*** Opening of Material supplied ***

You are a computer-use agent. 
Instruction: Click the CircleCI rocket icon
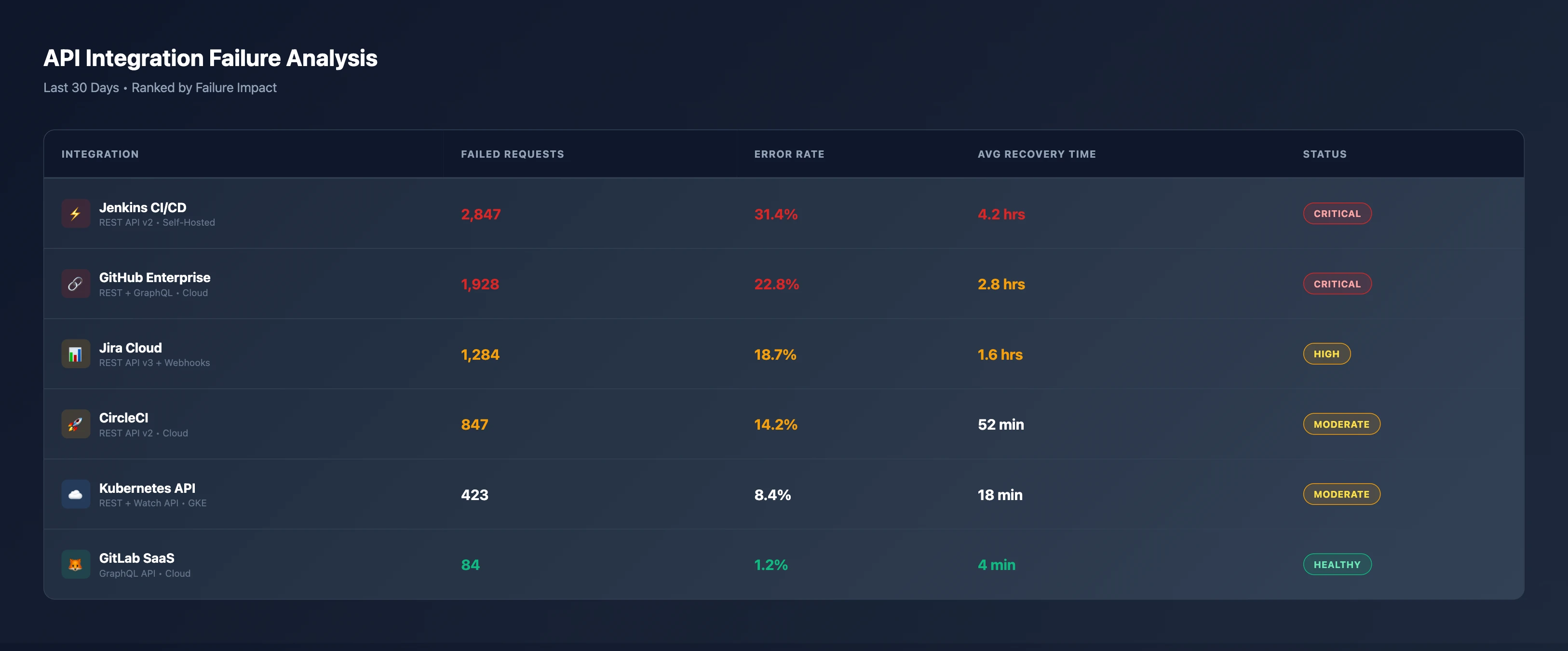[x=76, y=424]
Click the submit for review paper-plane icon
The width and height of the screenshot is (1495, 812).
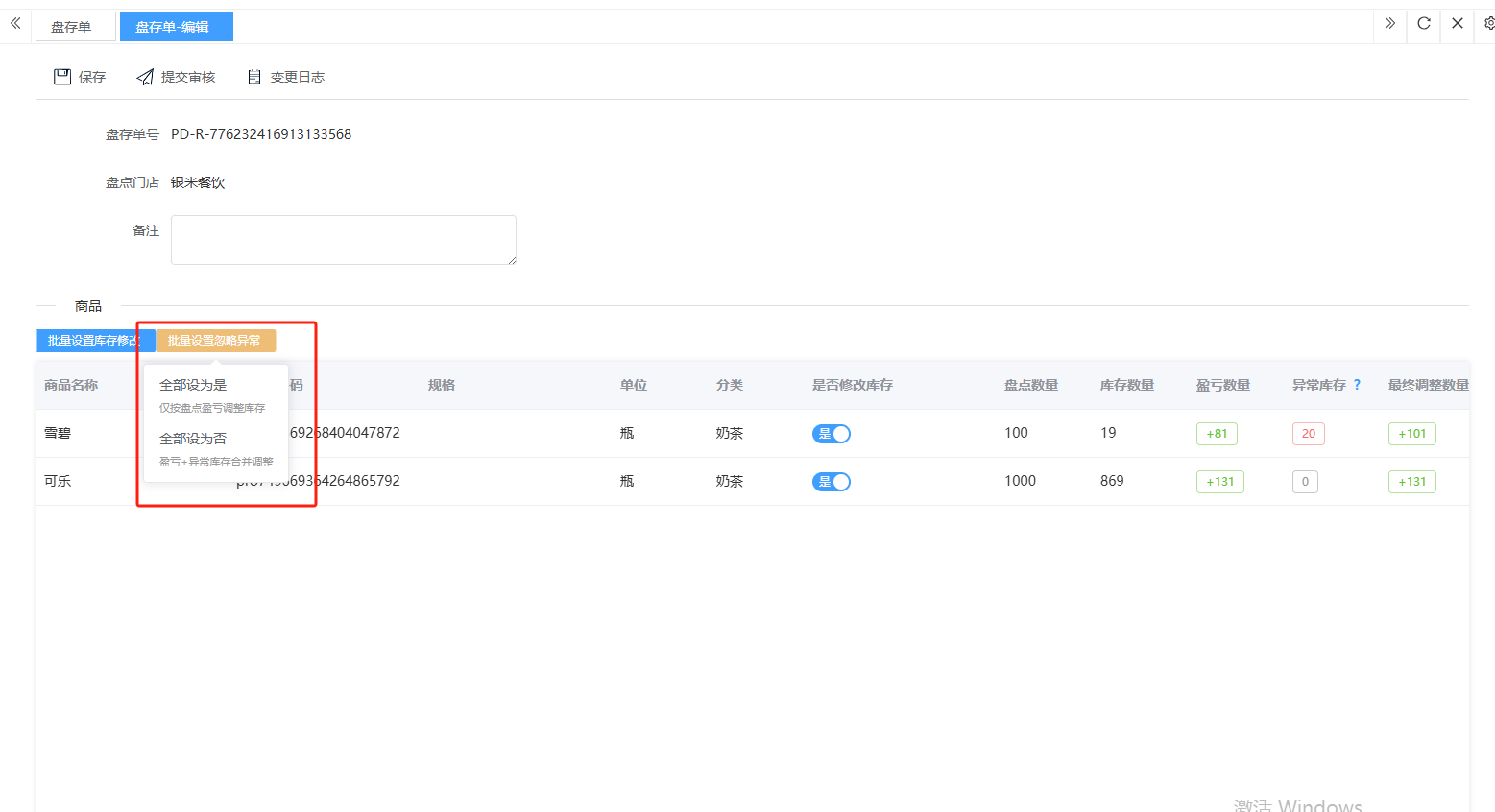(x=145, y=77)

*** Close of Material supplied ***

§ Prompt: Would you repeat each line of the listing exactly, skipping any picture?

§ Response to the task:
You are a computer-use agent. 
Instruction: Click the CircleCI rocket icon
[x=76, y=424]
Click the submit for review paper-plane icon
The width and height of the screenshot is (1495, 812).
(x=145, y=77)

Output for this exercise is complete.